Navigating personal tax in the UK can be overwhelming, but it doesn’t have to be. Our comprehensive guide breaks down the process and provides helpful tips for filing your personal tax return. From understanding tax codes to claiming deductions, we’ve got you covered.


Understand Your Tax Obligations

Before you can file your personal tax return in the UK, it’s essential to understand your tax obligations. This includes knowing your tax code, which your employer uses to calculate how much tax should be deducted from your pay. You should also be aware of any taxable income you have, such as rental income or self-employment earnings, and any deductions or allowances you may be eligible for.
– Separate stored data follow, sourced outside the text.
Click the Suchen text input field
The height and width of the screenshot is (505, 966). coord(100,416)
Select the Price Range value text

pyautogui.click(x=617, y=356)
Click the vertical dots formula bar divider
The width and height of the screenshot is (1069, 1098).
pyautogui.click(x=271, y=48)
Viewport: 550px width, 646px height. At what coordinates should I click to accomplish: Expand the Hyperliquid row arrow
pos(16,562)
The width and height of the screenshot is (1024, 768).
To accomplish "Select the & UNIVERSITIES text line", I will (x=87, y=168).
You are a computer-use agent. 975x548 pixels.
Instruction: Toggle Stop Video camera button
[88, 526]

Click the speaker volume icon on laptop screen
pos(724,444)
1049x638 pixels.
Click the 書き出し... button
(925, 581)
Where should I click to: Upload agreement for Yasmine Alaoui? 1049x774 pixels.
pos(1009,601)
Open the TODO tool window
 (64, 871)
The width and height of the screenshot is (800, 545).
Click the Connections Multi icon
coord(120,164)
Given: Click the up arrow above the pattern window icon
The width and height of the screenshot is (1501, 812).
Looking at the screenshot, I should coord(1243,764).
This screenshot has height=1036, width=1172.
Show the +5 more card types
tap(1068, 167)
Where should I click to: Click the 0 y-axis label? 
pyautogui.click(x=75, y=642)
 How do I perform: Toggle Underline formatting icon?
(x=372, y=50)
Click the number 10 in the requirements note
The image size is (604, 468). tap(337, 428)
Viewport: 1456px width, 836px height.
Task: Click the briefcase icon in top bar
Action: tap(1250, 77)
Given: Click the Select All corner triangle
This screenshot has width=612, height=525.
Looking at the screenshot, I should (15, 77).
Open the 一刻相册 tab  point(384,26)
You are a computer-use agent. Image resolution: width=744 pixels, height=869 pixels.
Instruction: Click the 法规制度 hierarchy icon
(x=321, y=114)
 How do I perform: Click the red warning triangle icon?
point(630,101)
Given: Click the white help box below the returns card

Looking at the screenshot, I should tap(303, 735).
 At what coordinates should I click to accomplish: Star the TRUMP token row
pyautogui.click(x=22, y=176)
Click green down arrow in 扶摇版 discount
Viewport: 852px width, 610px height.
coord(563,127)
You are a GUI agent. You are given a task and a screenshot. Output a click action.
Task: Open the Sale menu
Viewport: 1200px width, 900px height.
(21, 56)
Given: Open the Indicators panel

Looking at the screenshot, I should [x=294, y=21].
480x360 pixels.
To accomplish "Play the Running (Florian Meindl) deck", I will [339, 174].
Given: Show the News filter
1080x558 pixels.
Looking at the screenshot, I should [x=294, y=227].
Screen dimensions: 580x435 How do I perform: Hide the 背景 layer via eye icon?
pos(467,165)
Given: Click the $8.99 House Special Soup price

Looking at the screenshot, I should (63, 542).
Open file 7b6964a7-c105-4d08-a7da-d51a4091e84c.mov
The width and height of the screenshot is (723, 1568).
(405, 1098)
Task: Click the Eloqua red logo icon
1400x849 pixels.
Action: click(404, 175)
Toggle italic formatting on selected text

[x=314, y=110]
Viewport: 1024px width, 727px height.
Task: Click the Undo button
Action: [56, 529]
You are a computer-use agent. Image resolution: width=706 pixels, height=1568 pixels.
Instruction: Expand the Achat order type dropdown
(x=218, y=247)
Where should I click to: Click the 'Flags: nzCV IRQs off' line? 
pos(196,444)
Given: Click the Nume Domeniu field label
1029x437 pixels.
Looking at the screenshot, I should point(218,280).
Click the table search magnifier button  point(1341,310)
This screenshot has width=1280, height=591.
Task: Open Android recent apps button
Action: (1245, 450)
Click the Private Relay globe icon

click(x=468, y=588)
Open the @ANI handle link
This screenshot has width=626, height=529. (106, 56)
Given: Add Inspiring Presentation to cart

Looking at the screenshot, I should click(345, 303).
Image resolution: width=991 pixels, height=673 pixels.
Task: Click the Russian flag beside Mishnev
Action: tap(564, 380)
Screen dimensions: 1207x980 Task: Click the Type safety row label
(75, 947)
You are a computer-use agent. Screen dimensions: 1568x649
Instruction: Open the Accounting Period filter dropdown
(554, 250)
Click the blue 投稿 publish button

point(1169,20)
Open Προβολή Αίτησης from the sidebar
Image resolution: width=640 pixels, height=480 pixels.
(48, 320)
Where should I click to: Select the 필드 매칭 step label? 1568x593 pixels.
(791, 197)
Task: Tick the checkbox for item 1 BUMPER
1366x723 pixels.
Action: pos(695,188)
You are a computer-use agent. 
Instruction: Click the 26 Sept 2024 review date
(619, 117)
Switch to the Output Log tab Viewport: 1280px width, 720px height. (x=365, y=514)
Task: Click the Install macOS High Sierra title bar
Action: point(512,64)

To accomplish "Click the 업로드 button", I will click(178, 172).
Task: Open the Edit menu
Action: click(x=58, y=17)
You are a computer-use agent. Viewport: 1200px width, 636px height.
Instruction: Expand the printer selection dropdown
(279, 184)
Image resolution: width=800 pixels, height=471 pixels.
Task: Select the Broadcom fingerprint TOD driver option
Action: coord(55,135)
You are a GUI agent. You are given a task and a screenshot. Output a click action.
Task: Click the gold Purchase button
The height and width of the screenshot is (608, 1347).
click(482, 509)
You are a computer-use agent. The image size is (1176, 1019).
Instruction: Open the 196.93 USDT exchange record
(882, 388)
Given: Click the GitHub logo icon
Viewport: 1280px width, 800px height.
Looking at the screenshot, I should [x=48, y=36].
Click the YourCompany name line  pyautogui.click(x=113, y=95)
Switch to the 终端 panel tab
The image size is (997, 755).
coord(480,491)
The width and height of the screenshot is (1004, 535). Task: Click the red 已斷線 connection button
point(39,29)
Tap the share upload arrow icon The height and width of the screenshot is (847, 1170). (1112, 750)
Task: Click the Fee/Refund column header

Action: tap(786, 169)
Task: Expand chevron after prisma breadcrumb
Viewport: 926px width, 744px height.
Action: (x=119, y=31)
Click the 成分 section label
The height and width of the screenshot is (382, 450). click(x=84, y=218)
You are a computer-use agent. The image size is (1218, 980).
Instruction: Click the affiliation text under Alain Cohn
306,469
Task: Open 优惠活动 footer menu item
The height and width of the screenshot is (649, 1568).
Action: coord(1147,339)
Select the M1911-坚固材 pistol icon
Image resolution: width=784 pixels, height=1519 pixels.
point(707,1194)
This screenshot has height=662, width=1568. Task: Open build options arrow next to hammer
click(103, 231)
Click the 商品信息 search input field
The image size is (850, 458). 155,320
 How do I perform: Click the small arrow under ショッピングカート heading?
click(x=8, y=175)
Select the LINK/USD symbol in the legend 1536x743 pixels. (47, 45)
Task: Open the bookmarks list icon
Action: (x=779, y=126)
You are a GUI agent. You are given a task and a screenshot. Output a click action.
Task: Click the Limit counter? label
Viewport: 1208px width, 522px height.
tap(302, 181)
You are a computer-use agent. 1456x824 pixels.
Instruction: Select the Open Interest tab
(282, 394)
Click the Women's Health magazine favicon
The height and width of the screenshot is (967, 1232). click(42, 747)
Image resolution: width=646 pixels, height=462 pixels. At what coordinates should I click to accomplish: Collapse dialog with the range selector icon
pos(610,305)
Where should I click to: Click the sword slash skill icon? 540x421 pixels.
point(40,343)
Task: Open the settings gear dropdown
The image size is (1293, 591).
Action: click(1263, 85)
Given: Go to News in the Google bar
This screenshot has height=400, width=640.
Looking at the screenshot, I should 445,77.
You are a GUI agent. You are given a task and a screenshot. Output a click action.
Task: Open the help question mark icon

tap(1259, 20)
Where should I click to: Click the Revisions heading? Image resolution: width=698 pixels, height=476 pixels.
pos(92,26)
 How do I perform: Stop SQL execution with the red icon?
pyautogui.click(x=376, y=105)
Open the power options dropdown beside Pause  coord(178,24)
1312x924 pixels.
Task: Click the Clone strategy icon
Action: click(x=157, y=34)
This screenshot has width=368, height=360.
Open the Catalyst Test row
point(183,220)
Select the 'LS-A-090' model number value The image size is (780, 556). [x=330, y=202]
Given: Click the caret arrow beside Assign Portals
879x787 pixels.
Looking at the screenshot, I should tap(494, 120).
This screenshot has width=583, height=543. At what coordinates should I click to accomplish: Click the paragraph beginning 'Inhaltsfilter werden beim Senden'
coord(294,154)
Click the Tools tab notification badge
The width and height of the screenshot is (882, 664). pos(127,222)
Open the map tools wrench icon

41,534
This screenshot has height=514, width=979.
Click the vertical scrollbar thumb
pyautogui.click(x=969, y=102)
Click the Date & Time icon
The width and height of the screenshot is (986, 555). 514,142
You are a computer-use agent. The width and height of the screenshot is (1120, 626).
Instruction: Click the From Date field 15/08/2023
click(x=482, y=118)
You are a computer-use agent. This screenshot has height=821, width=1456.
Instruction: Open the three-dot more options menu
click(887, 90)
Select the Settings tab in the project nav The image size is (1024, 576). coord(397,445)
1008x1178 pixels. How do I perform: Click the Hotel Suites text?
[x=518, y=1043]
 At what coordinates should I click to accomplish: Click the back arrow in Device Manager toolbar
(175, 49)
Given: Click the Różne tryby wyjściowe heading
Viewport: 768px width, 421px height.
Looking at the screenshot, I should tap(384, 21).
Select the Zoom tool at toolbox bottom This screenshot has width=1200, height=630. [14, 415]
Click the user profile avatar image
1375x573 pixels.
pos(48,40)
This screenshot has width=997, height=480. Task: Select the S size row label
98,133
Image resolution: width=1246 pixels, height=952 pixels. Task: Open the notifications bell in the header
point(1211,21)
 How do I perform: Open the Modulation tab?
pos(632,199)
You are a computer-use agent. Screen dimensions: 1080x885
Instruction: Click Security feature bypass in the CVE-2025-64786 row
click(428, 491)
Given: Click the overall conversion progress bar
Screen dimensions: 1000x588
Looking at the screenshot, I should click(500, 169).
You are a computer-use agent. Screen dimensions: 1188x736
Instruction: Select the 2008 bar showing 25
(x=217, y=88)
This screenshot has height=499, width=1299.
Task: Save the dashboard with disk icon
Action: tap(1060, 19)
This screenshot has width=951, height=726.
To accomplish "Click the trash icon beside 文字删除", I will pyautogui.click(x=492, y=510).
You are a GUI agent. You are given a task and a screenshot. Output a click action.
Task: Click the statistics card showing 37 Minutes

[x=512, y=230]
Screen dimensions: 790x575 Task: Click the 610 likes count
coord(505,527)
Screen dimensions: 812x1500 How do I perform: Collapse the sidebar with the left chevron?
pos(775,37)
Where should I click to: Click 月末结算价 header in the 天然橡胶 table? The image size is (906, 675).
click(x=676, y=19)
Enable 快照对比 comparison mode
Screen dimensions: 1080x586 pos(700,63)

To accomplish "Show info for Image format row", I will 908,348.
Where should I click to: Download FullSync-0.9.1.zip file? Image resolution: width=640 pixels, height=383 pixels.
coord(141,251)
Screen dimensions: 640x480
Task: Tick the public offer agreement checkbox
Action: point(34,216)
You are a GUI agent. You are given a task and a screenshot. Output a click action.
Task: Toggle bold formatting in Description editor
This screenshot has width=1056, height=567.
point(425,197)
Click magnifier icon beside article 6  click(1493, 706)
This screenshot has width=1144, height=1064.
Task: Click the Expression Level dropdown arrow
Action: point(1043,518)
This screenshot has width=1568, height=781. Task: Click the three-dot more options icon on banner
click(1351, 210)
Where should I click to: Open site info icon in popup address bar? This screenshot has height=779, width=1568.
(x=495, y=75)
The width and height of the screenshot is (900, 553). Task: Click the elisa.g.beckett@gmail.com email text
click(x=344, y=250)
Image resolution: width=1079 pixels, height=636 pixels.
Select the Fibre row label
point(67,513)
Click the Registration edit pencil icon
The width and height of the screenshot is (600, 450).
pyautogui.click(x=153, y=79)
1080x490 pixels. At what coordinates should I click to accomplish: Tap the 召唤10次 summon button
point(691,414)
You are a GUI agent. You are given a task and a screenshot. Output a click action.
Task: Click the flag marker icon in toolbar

Taking the time to understand your tax obligations can help ensure you file an accurate and complete tax return.

Let’s have a look at what you’re required to pay taxes on as a UK resident: your income, savings, and investments.

 

Income Tax

Income tax is a tax on your earnings, including wages, salary, and self-employed income. The amount you pay is based on your earnings and tax code. There are a few things to take note of when looking at your income tax, including all your forms of income, your tax-free personal allowance and the different tax bands.

 

Personal tax Allowance

Everyone has a personal allowance, which is the amount of money you can earn before you start paying tax. As of April 2023, the current personal allowance is £12,570.

It is important to note that the Personal Allowance is reduced by £1 for every £2 earned between £100,000 and £125,140. In essence, this means that those earning over £100,000 in the Higher rate band (explained below) will be paying tax on a larger portion of their income, and those in the Additional rate band have no Personal Allowance and pay a 45% tax on all of their income.

 

TAX BANDS

The amount of income tax you pay depends on how much you earn. There are different tax bands for different levels of income, which are:

  • Basic rate: 20% on earnings between £12,570 and £50,270
  • Higher rate: 40% on earnings between £50,271 and £150,000
  • Additional rate: 45% on earnings over £150,000
Importantly, as explained above, individuals with taxable incomes over £100,000 lose £1 of their tax-free personal allowance for every £2 of income, and those in the Additional rate band have zero tax-free personal allowance.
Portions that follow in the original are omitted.